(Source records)
■ ■ ■ ■ ■

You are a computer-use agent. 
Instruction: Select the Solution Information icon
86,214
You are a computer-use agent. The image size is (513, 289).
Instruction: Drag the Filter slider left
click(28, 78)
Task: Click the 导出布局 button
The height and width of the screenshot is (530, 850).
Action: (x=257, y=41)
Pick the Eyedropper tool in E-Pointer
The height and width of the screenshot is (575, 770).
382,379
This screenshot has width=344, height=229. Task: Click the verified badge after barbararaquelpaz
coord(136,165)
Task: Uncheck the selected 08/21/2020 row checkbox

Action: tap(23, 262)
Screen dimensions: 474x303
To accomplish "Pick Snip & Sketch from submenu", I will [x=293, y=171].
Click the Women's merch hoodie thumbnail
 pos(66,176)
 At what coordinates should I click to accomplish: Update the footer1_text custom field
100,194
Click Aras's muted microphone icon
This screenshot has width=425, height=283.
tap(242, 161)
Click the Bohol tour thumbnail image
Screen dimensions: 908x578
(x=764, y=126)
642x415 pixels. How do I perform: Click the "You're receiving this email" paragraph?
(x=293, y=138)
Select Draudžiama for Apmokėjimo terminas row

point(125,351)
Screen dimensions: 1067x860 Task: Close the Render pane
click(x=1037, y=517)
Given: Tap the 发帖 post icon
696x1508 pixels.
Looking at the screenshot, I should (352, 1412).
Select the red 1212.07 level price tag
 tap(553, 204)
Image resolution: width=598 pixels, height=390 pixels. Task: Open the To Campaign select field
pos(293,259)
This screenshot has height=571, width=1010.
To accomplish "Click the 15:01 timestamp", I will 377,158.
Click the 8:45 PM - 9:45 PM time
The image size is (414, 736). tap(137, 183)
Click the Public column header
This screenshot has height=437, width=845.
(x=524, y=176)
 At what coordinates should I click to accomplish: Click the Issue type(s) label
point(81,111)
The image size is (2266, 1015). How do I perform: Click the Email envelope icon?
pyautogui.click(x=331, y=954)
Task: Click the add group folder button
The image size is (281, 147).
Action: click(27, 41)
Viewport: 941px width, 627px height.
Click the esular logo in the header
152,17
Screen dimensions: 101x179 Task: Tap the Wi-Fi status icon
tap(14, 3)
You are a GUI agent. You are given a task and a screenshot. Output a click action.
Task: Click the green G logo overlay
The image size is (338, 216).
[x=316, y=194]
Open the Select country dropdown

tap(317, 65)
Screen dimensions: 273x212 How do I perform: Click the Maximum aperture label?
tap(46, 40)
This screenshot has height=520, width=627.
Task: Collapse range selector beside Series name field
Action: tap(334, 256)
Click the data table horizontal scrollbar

■ ■ ■ ■ ■

> Problem statement
Take the entries and print them exactly. Keep every line.

> Solution to this task
You are a computer-use agent. 
Instruction: Select the Solution Information icon
86,214
You are a computer-use agent. The image size is (513, 289).
Instruction: Drag the Filter slider left
click(28, 78)
Task: Click the 导出布局 button
The height and width of the screenshot is (530, 850).
Action: (x=257, y=41)
Pick the Eyedropper tool in E-Pointer
The height and width of the screenshot is (575, 770).
382,379
This screenshot has width=344, height=229. Task: Click the verified badge after barbararaquelpaz
coord(136,165)
Task: Uncheck the selected 08/21/2020 row checkbox

Action: tap(23, 262)
Screen dimensions: 474x303
To accomplish "Pick Snip & Sketch from submenu", I will [x=293, y=171].
Click the Women's merch hoodie thumbnail
 pos(66,176)
 At what coordinates should I click to accomplish: Update the footer1_text custom field
100,194
Click Aras's muted microphone icon
This screenshot has width=425, height=283.
tap(242, 161)
Click the Bohol tour thumbnail image
Screen dimensions: 908x578
(x=764, y=126)
642x415 pixels. How do I perform: Click the "You're receiving this email" paragraph?
(x=293, y=138)
Select Draudžiama for Apmokėjimo terminas row

point(125,351)
Screen dimensions: 1067x860 Task: Close the Render pane
click(x=1037, y=517)
Given: Tap the 发帖 post icon
696x1508 pixels.
Looking at the screenshot, I should (352, 1412).
Select the red 1212.07 level price tag
 tap(553, 204)
Image resolution: width=598 pixels, height=390 pixels. Task: Open the To Campaign select field
pos(293,259)
This screenshot has height=571, width=1010.
To accomplish "Click the 15:01 timestamp", I will 377,158.
Click the 8:45 PM - 9:45 PM time
The image size is (414, 736). tap(137, 183)
Click the Public column header
This screenshot has height=437, width=845.
(x=524, y=176)
 At what coordinates should I click to accomplish: Click the Issue type(s) label
point(81,111)
The image size is (2266, 1015). How do I perform: Click the Email envelope icon?
pyautogui.click(x=331, y=954)
Task: Click the add group folder button
The image size is (281, 147).
Action: click(27, 41)
Viewport: 941px width, 627px height.
Click the esular logo in the header
152,17
Screen dimensions: 101x179 Task: Tap the Wi-Fi status icon
tap(14, 3)
You are a GUI agent. You are given a task and a screenshot. Output a click action.
Task: Click the green G logo overlay
The image size is (338, 216).
[x=316, y=194]
Open the Select country dropdown

tap(317, 65)
Screen dimensions: 273x212 How do I perform: Click the Maximum aperture label?
tap(46, 40)
This screenshot has height=520, width=627.
Task: Collapse range selector beside Series name field
Action: tap(334, 256)
Click the data table horizontal scrollbar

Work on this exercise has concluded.